Actuellement sous contrôle judiciaire, le Dr Bonnemaison, qui risque la réclusion à perpétuité, n’a plus le droit d’exercer son métier. Son avocat, Me Arnaud Dupin, a précisé que son client « n’avait pas démenti les faits » et que ses décisions visaient à « abréger les souffrances de personnes qui allaient décéder dans les minutes suivantes ». La loi Leonetti sur la fin de vie « n’est pas adaptée quand on voit la qualification retenue pour empoisonnement », plaide l’avocat. Il reste que le texte légal fixe « un cadre extrêmement strict et notamment deux conditions : celle du consentement de la personne ou de sa famille et celle de la collégialité », a rappelé le vice-procureur. De son côté, l’Inspection générale des affaires sociales (IGAS) a ouvert une enquête sur « les conditions du décès de personnes hospitalisées ». Le ministère de la Santé attend son rapport dans un délai de deux mois.
Une discussion souhaitée.
Jamais éteinte, la question de l’euthanasie a de nouveau partagé les avis. « Quelle hypocrisie de la part de tous ! Médecins qui ont peur, politiques qui pratiquent la langue de bois, tous pensant d’abord à leur carrière alors qu’ils devraient être au service de leurs concitoyens, respecter leur choix et soulager leur souffrance (...) », intervient un médecin sur le site du « Quotidien ». « Je suis sincèrement effrayée et révoltée à l’idée qu’un confrère urgentiste puisse un jour priver mes enfants ou petits-enfants du soulagement de m’avoir vue vivante encore à l’hôpital pour me dire au revoir. Il faut en finir avec le paternalisme médical (...) », réagit une internaute. « Que l’on puisse être exposé de façon exceptionnelle à des situations inédites non prévues par la loi est toujours possible et renvoie logiquement à l’avis du Comité consultatif national d’éthique rendu en 2000, qui proposait une réflexion sur l’exception d’euthanasie » indique un praticien, tandis qu’un autre estime qu’« injecter du poison à un être humain est un crime ». Jugée suffisante par certains (dont la Société française d’accompagnement et de soins palliatifs), la loi de 2005 n’a pas contribué à clore les discussions. Son auteur, Jean Leonetti, aujourd’hui ministre des Affaires européennes, a admis la nécessité d’organiser un grand débat public. Un débat qui semble largement souhaité par la profession: à 60,9 % selon les résultats de « l’enquête flash » du quotidiendumedecin.fr (274 réponses au1er septembre).

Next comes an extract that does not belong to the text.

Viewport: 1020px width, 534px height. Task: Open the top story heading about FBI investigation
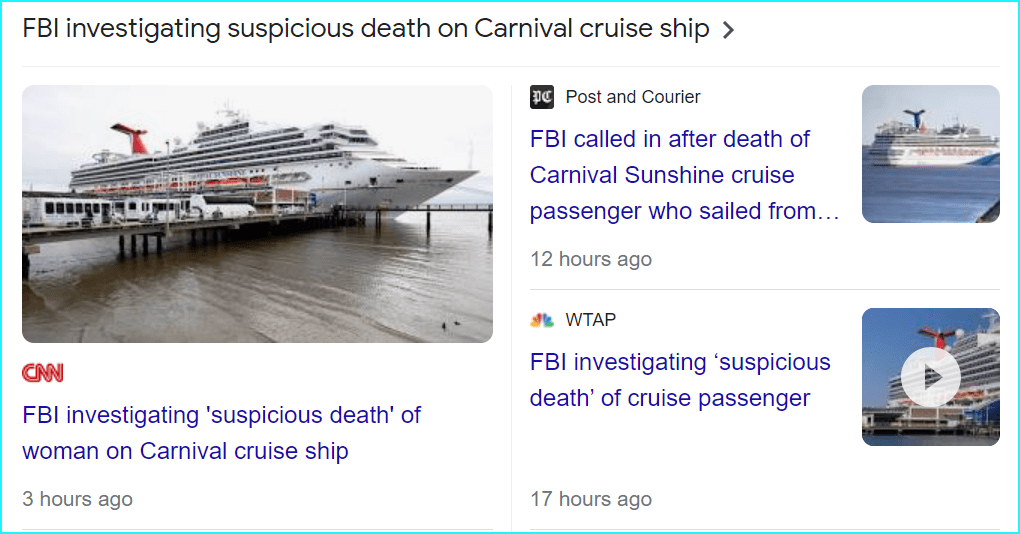[x=365, y=29]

En janvier dernier, alors que le Sénat examinait une proposition de loi sur « une assistance médicalisée pour mourir », le Premier ministre s’était personnellement opposé à une légalisation de l’euthanasie. Il avait toutefois promis la tenue d’un débat sur la prise en charge de la fin de vie « dans les prochains mois ». Il est peu probable que celui-ci intervienne avant la prochaine élection présidentielle.